» What this task involves:
Word for word, restate all the records; images are not part of the copy.

» Records drawn from a dataset:
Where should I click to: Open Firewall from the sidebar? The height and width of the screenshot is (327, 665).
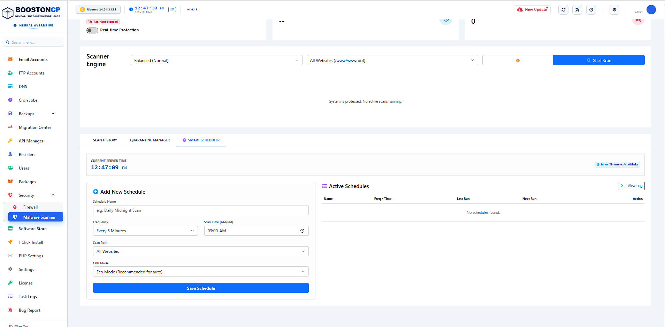tap(30, 207)
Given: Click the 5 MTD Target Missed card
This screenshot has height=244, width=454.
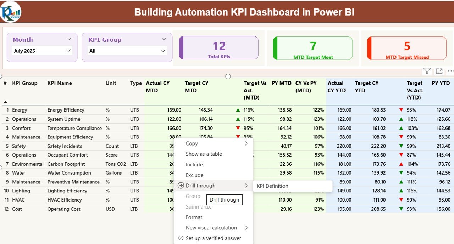Looking at the screenshot, I should click(x=406, y=48).
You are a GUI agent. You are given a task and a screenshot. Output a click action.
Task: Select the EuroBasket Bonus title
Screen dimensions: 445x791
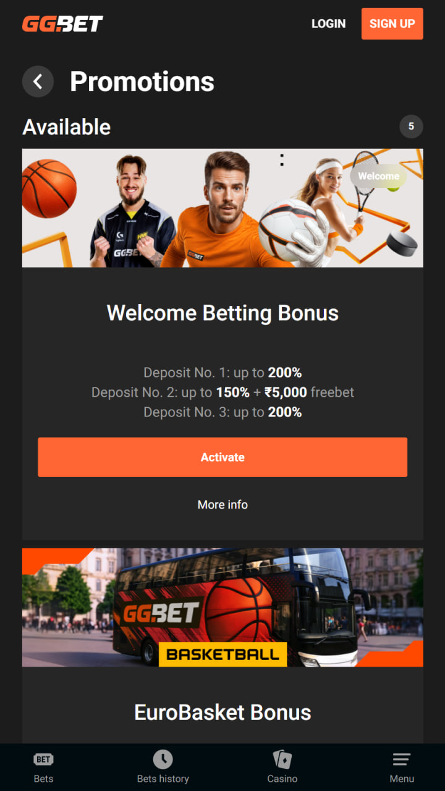[x=223, y=713]
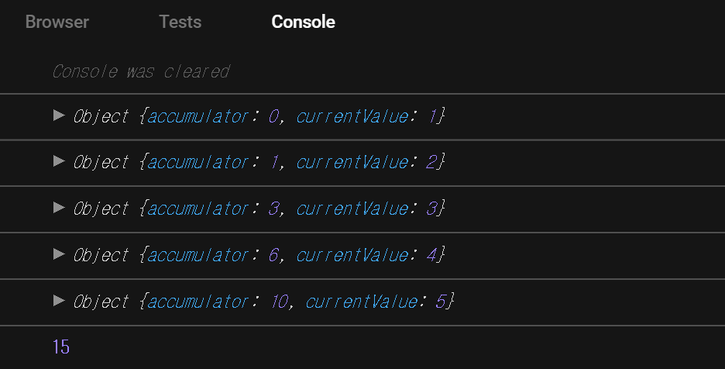Expand the object with accumulator 1
Screen dimensions: 725x369
pyautogui.click(x=59, y=161)
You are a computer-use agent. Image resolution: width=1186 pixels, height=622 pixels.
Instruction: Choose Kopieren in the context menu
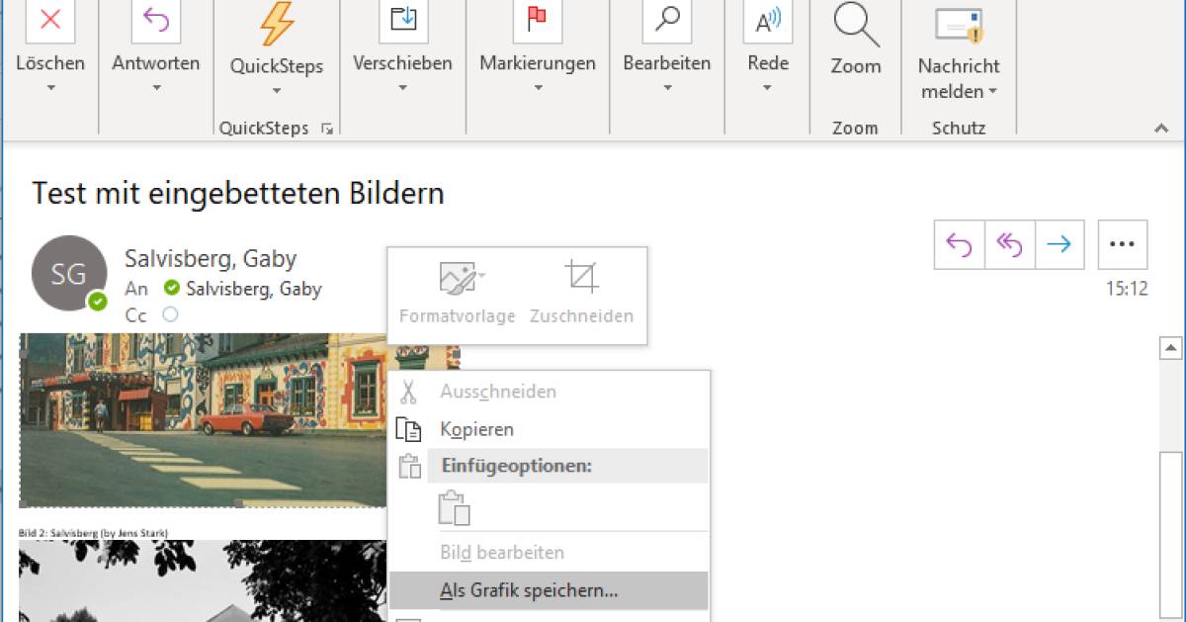tap(476, 429)

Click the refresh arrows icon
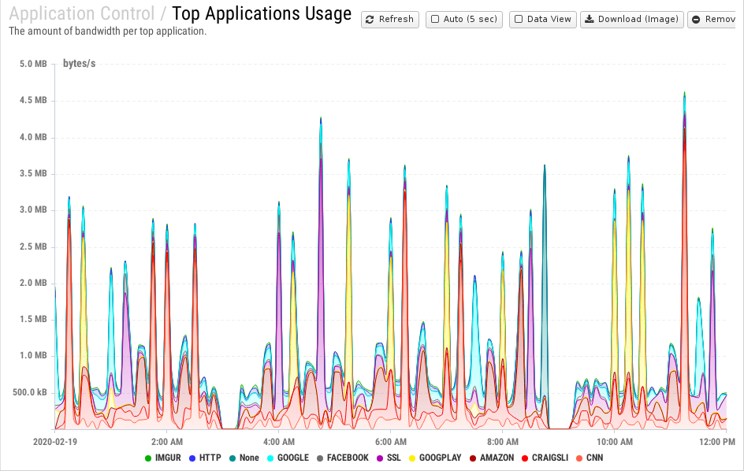point(370,20)
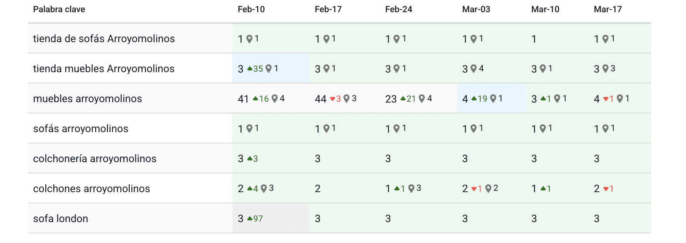The height and width of the screenshot is (243, 686).
Task: Click the green up arrow beside 21
Action: 403,99
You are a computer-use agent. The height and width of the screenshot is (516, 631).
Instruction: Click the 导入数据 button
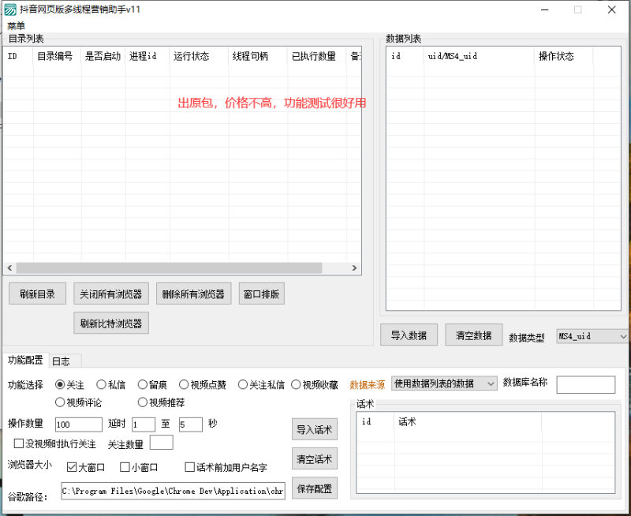coord(409,335)
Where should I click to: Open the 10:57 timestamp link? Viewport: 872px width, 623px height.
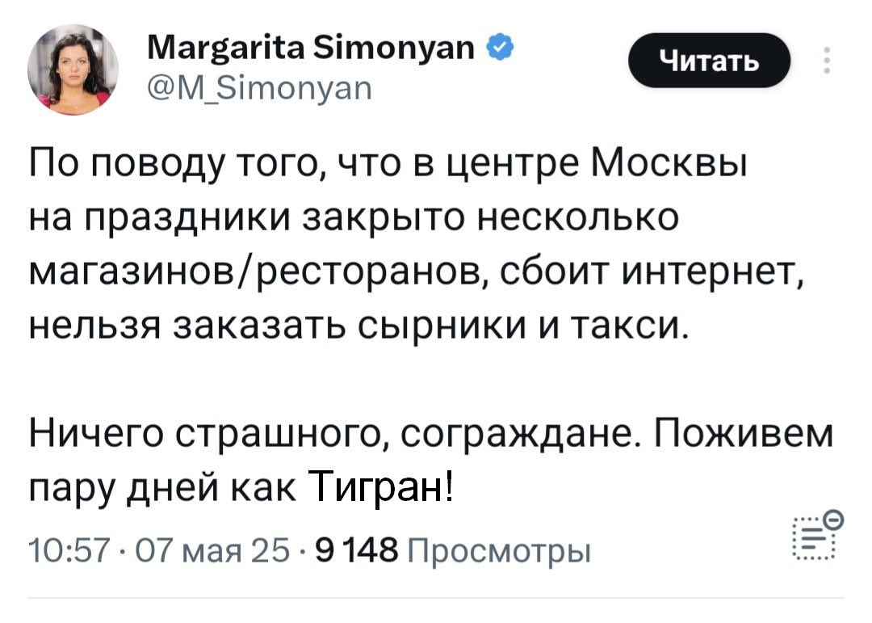coord(66,551)
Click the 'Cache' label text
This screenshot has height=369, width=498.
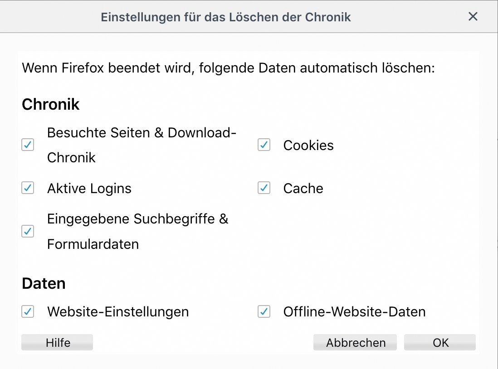(x=303, y=189)
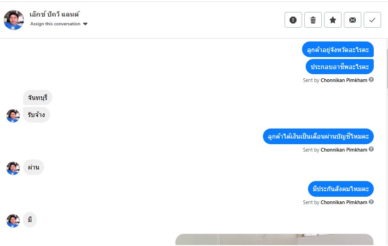The width and height of the screenshot is (388, 246).
Task: Click help icon under the salary account question
Action: coord(371,149)
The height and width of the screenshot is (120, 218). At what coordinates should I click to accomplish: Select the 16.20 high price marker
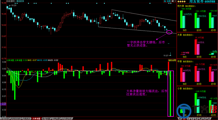coord(14,6)
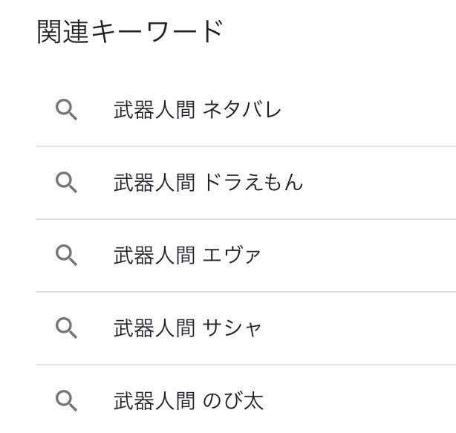This screenshot has width=456, height=433.
Task: Click 武器人間 text in the のび太 row
Action: click(x=154, y=401)
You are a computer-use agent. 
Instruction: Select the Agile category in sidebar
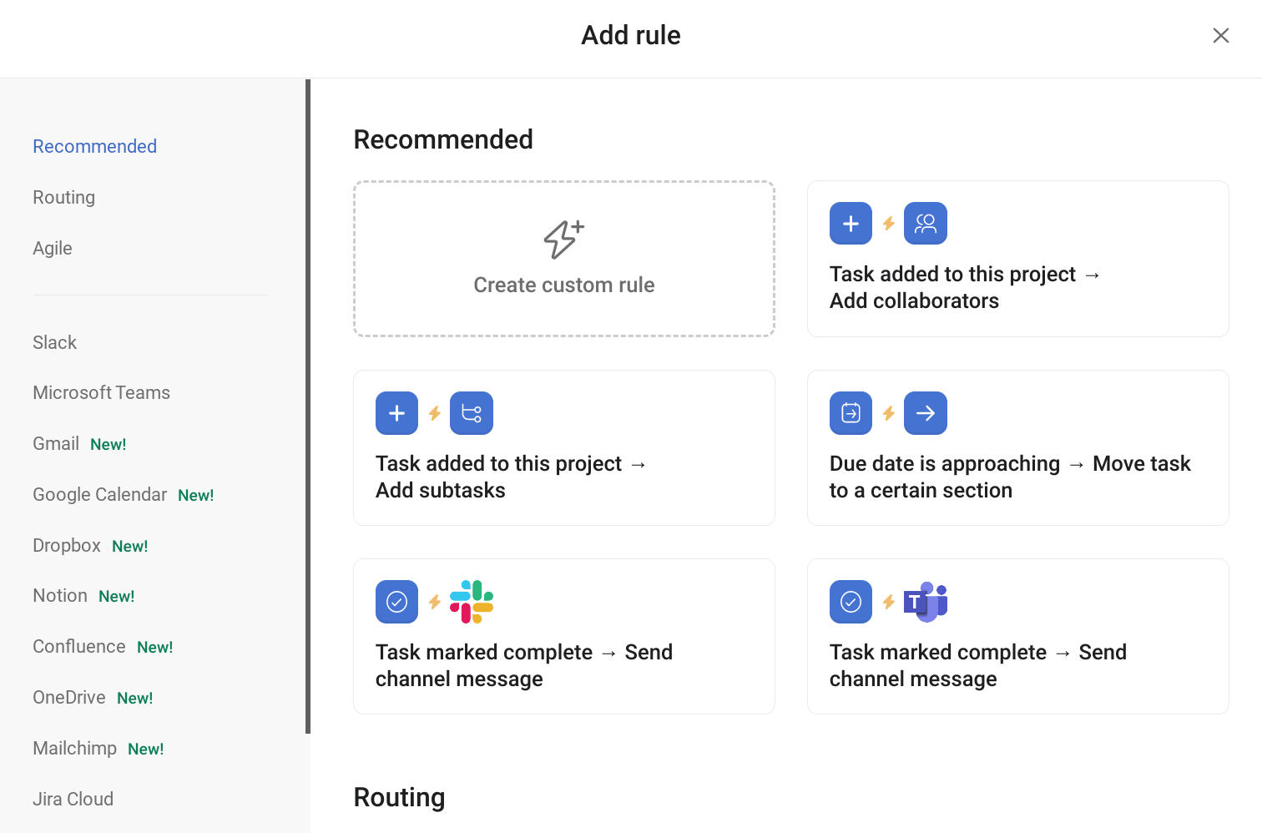53,248
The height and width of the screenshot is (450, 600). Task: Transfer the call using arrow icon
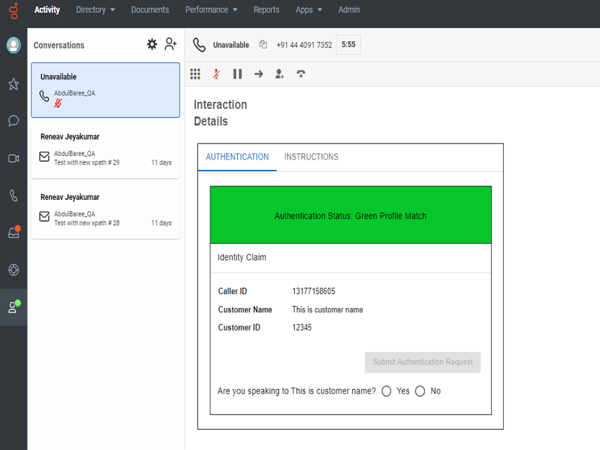click(258, 74)
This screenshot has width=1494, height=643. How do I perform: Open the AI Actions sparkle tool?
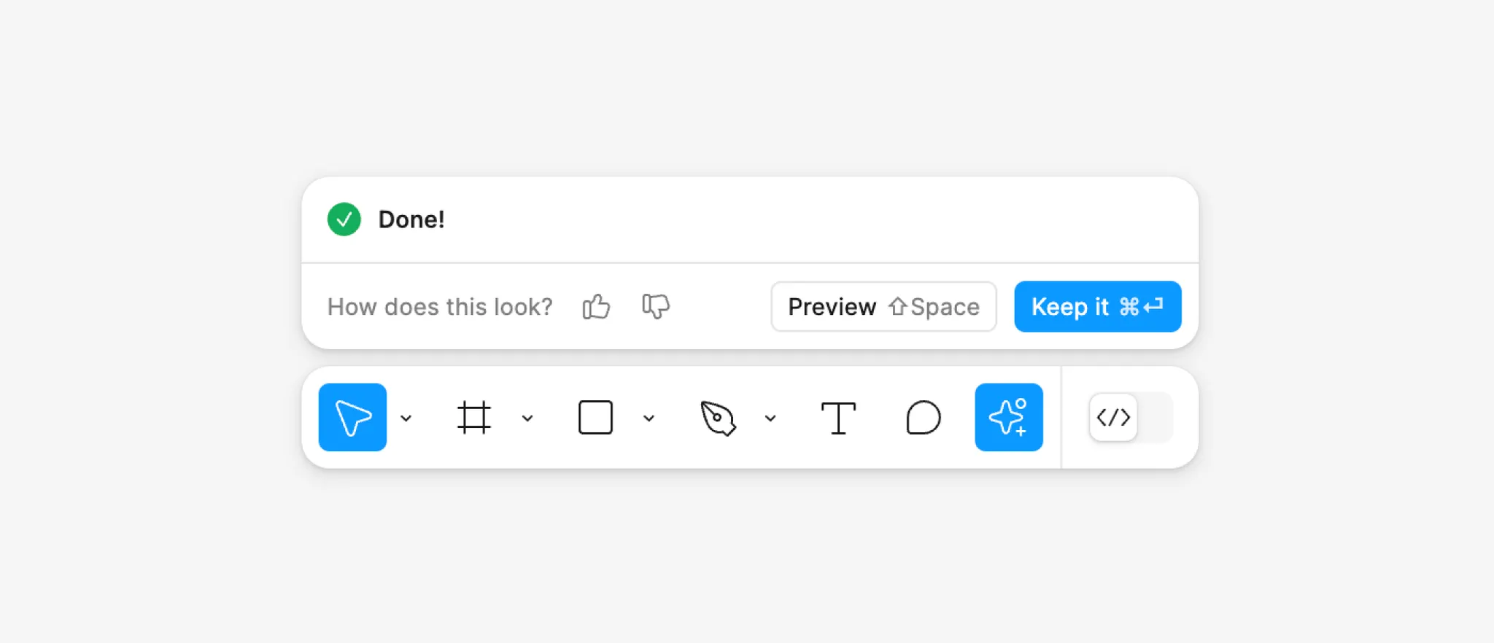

» Answer:
Where should I click to: Open Firewall from the sidebar? The height and width of the screenshot is (327, 665).
tap(30, 207)
Given: Click the 5 MTD Target Missed card
This screenshot has height=244, width=454.
Looking at the screenshot, I should click(x=406, y=48).
You are a GUI agent. You are given a task and a screenshot. Output a click action.
Task: Select the EuroBasket Bonus title
Screen dimensions: 445x791
[x=223, y=713]
Expand the object with accumulator 1
Screen dimensions: 725x369
pyautogui.click(x=59, y=161)
You are a computer-use agent. Image resolution: width=1186 pixels, height=622 pixels.
Instruction: Choose Kopieren in the context menu
tap(476, 429)

Click the refresh arrows icon
point(370,20)
The height and width of the screenshot is (243, 686).
Task: Click the green up arrow beside 21
Action: 403,99
You are a computer-use agent. The height and width of the screenshot is (516, 631).
Instruction: Click the 导入数据 button
coord(409,335)
Where should I click to: Open the 10:57 timestamp link? Viewport: 872px width, 623px height.
coord(66,551)
Click the 'Cache' label text
This screenshot has height=369, width=498.
(x=303, y=189)
The width and height of the screenshot is (388, 246).
Task: Click help icon under the salary account question
Action: coord(371,149)
The height and width of the screenshot is (120, 218). At what coordinates should I click to accomplish: Select the 16.20 high price marker
coord(14,6)
This screenshot has width=456, height=433.
Task: Click 武器人間 text in the のび太 row
Action: click(x=154, y=401)
You are a computer-use agent. 
Instruction: Select the Agile category in sidebar
53,248
The height and width of the screenshot is (450, 600). Task: Transfer the call using arrow icon
click(258, 74)
This screenshot has width=1494, height=643. How do I perform: Open the AI Actions sparkle tool?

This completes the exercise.